Climate Change Conferences (COP)

The United Nations Framework Convention on Climate Change (UNFCCC) is one of the three "Rio Conventions" adopted at the first Rio Earth Summit in 1992. Since it took effect in 1994, the Convention's overarching objective is to prevent dangerous human-made interference on the climate system by pushing for the reduction of greenhouse gas emissions. With 198 Parties, the Convention has near universal membership.

The UNFCCC established agreements between the Parties to act on climate change. As such, the UNFCCC has led to the adoption of the Kyoto Protocol in 1997, which sets binding emission reduction targets, and the Paris Agreement in 2015, which goal is to limit global warming to well below 2, preferably to 1.5 degree Celsius, compared to pre-industrial levels. The implementation of the Convention, the Kyoto Protocol and the Paris Agreement is managed by a complex architecture of bodies, supported by the UNFCCC secretariat.

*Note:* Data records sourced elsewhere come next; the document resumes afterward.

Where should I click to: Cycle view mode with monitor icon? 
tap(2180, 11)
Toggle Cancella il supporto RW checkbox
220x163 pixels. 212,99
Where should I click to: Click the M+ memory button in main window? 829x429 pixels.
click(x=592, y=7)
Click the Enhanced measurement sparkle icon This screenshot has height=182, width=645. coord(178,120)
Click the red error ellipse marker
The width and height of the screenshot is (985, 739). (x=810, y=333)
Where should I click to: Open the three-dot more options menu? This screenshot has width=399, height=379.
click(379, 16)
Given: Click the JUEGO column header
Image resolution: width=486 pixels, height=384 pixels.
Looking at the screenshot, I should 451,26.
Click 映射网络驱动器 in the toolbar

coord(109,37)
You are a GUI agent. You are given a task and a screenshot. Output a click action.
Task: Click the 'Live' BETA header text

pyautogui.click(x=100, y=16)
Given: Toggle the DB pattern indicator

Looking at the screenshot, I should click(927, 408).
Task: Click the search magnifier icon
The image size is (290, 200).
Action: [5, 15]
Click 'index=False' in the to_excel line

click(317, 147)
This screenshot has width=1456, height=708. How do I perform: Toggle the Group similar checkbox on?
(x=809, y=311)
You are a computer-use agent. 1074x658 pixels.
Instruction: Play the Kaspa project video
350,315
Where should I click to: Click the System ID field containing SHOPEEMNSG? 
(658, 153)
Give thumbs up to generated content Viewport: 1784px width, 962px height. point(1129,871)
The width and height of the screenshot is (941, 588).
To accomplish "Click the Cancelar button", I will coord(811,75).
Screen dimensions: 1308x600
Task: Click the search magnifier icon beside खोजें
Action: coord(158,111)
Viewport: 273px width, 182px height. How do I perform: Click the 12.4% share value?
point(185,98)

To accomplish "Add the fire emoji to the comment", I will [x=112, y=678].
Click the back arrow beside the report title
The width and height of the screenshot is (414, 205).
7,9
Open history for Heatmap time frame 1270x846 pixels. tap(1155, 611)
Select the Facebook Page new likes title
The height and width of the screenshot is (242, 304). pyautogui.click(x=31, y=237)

The supreme governing body of the Convention is the Conference of the Parties (COP), where all signatory States are represented. Each year, the COP meets to review the implementation of the Convention and to take decisions necessary to promote its effective implementation. Since the COP20 in Peru, the EESC, as part of the EU delegation with observer status, has been actively taking part in the COPs, engaging in meaningful conversations, bilateral meetings and side events to represent the organised civil society in Europe in the fight against climate change.